Dass die Stimmung in Mateos Bodega von Grund auf entspannt ist, das dürfte dem Artikel 1 des Grundgesetzes der „Republik Divinotinto“zu verdanken sein. Dieser ist in großen Lettern über der Bar zu lesen: Prohibido hablar de politica. Hier ist Politisieren also verboten. Das fördert die Brüderlichkeit.
Welche Gerichte haben die beiden nun mitgebracht? Mateo nimmt vor seiner Antwort noch rasch die Haltung eines todesmutigen Toreros an: „Es gibt Huhn, gut?“Gut.
Ramon lehnt sich lässig an die Bar und sagt: „Und von mir gibt es ein gutes Huhn.“Et voilà: Die nächste Gemeinsamkeit der beiden. Und dennoch lernen wir: Ein Hühnergericht ist kein Hühnergericht ist kein Hühnergericht. Denn Ramon zaubert tatsächlich ein Fertiggericht aus seinem Korb. Es befindet sich in einer großen Auflaufform. „Haxerl und Schenkerl“, sagt Ramon. „Über Nacht in Portwein, Zitronensaft, Honig und Kräutern mariniert.“Schon beim Anblick läuft uns das Wasser im Mund zusammen. „Das Wichtigste ist die Qualität des Huhns“, sagt Ramon und schiebt es lässig ins Backrohr. Dann fragt er: „Was gibt es zu trinken?“Mateo schenkt ihm einen Priorat aus Katalonien ein und fragt: „Gut?“Ramon: „Sehr gut.“
In dieser superguten Atmosphäre legt jetzt Mateo so richtig los. „Für zwischendurch mach ich Stockfisch-Kroketten“, sagt er. Dieses Gericht ist portugiesischen Ursprungs – und unsere nächste Lektion: Wer beim Kochen nicht über den Tellerrand schaut, der bringt maximal englische Küche zusammen.
Mateo widmet sich nun seinem andalusischen Hühnergericht. Das ist Hühnerleber mit gerösteten Zwiebeln, geschmorten Kartoffeln und einem Wachtelei. Bei Ramons Rezept kommen wir zum Schluss: Er kocht das Beste vom Huhn ganz einfach. Mateo wiederum kocht aus einfachen Zutaten das Beste. Oder anders ausgedrückt: Ramon hält sich an die Devise des katalanischen Malers Salvador Dalí: „Einfach ist genial.“Mateo wiederum erinnert inmitten all seiner Zutaten und Kochwerkzeuge an den gebürtigen Andalusier Pablo Picasso. Der beschrieb seine Arbeitsweise so: „Ich suche nicht, ich finde.“Und zwischendurch schwärmen die beiden ausdauernd über Schweinefüße, die im eigenen Fett geschmort werden.

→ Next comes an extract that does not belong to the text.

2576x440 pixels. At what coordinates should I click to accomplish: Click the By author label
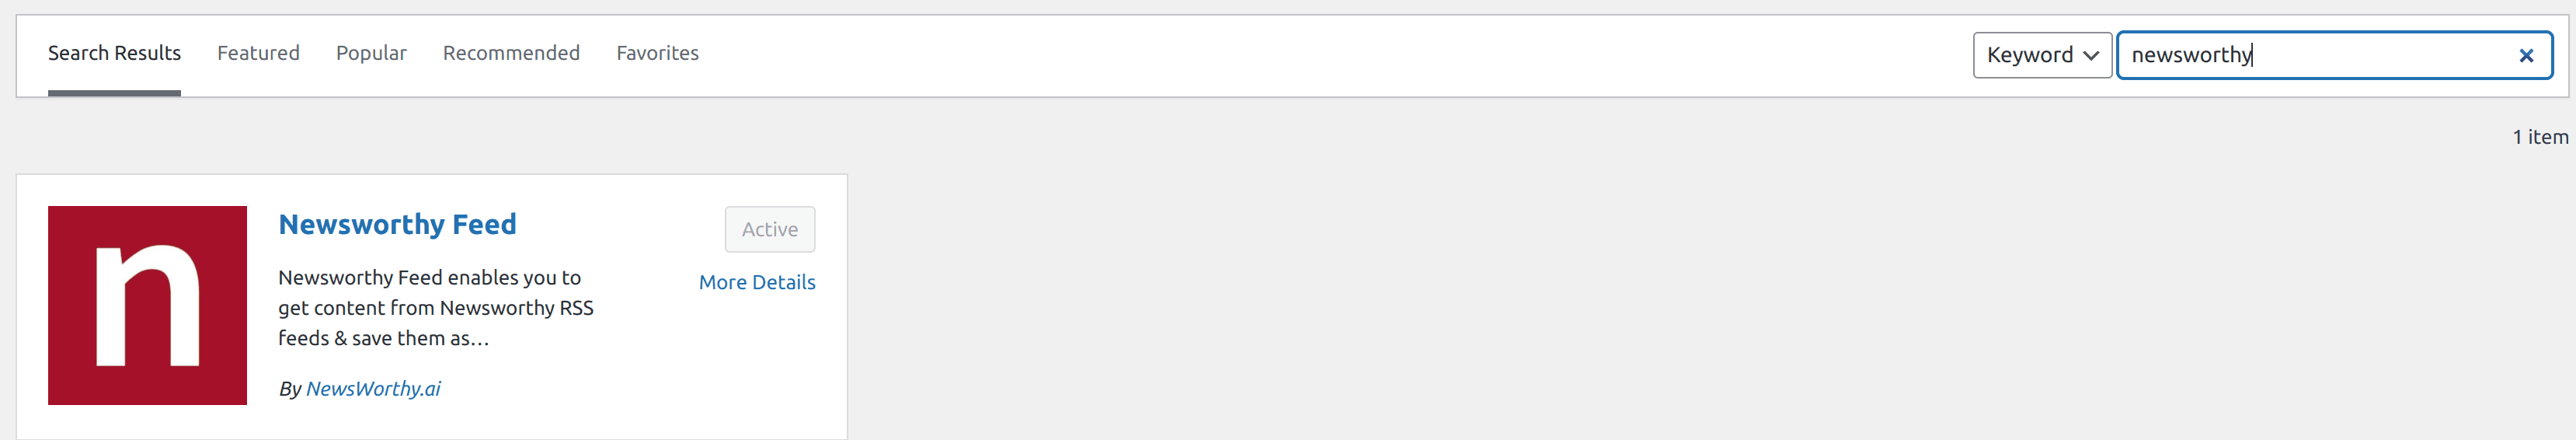(290, 389)
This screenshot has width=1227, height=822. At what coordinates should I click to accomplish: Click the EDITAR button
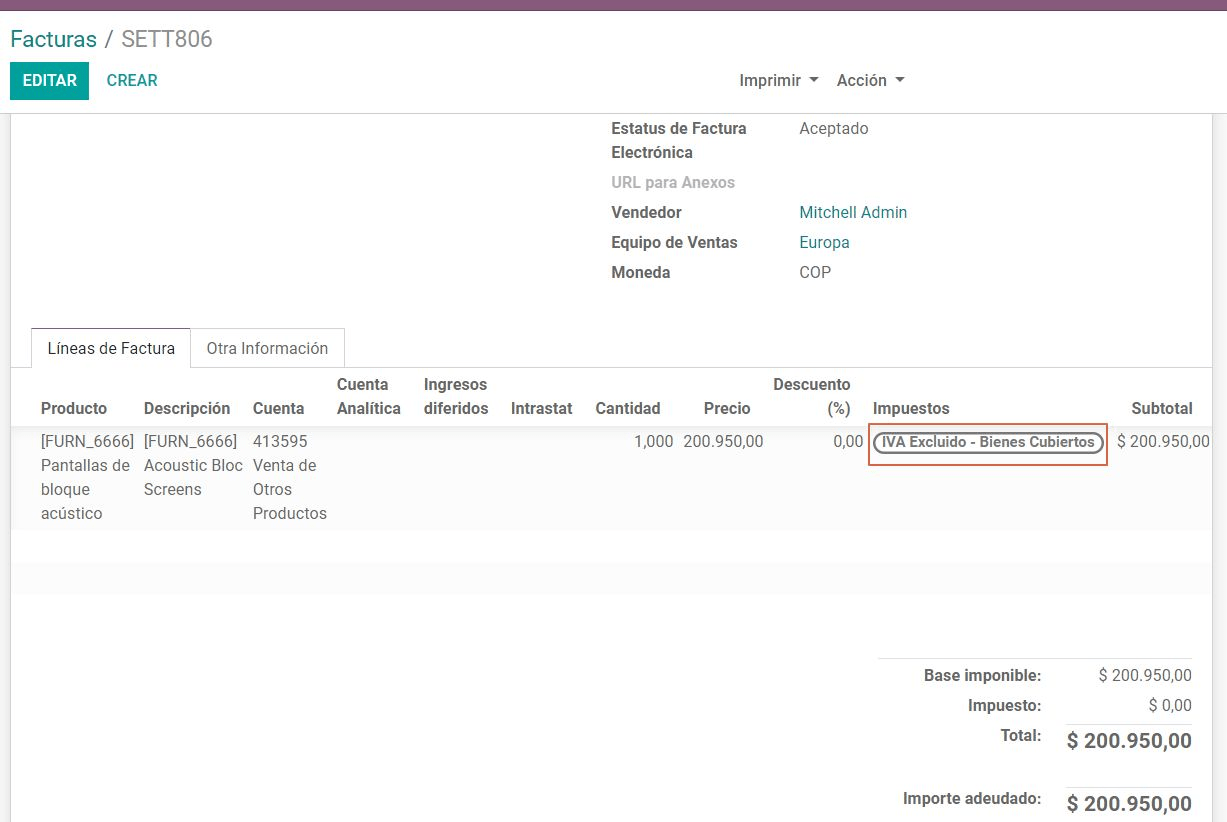coord(49,80)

Mateo hat auch noch einen Tipp, wie Leber perfekt gebraten wird: „Man muss ein Stück opfern und in das halbwegs heiße Fett in die Pfanne geben. Wenn dieses Stück zu brutzeln beginnt, dann ist die Hitze perfekt.“Die Pfanne muss dann gut gerüttelt werden, damit die Leber nicht anklebt.
Und noch etwas lernen wir: Die wichtigste Zutat aller regionaler Küchen ist Weltoffenheit. Es heißt, 80 Prozent der heute in Spanien verwendeten Zutaten sind arabischen Ursprungs. Etwa Reis, Mandeln, Orangen, Kapern, Safran und vieles mehr. Als Ramon und Mateo das Wort „Mandeln“hören, seufzen sie: „Mmmh: Schweinefüße mit Mandelsoße.“Die Speisen werden aufgetragen. Zur Leber gibt es Bier („so mögen es die jungen Leute“) und Sherry („so mag es meine Mama“). Zu den Hühnerkeulen gibt es einen göttlichen Roten. Sie essen, trinken, plaudern und blinzeln in die Sonne. Den Vergleich mit Diogenes lassen sie aber nicht zu. Mateo nimmt einen Schluck Rotwein und antwortet: „Diogenes hat viel verpasst. Denn der hat in einem leeren Fass gewohnt.“ Divinotinto, Müllner Hauptstraße 26, Salzburg, Tel.: 0676/3988 218, geöffnet ab 17 Uhr, gekocht wird bis 23.28 Uhr.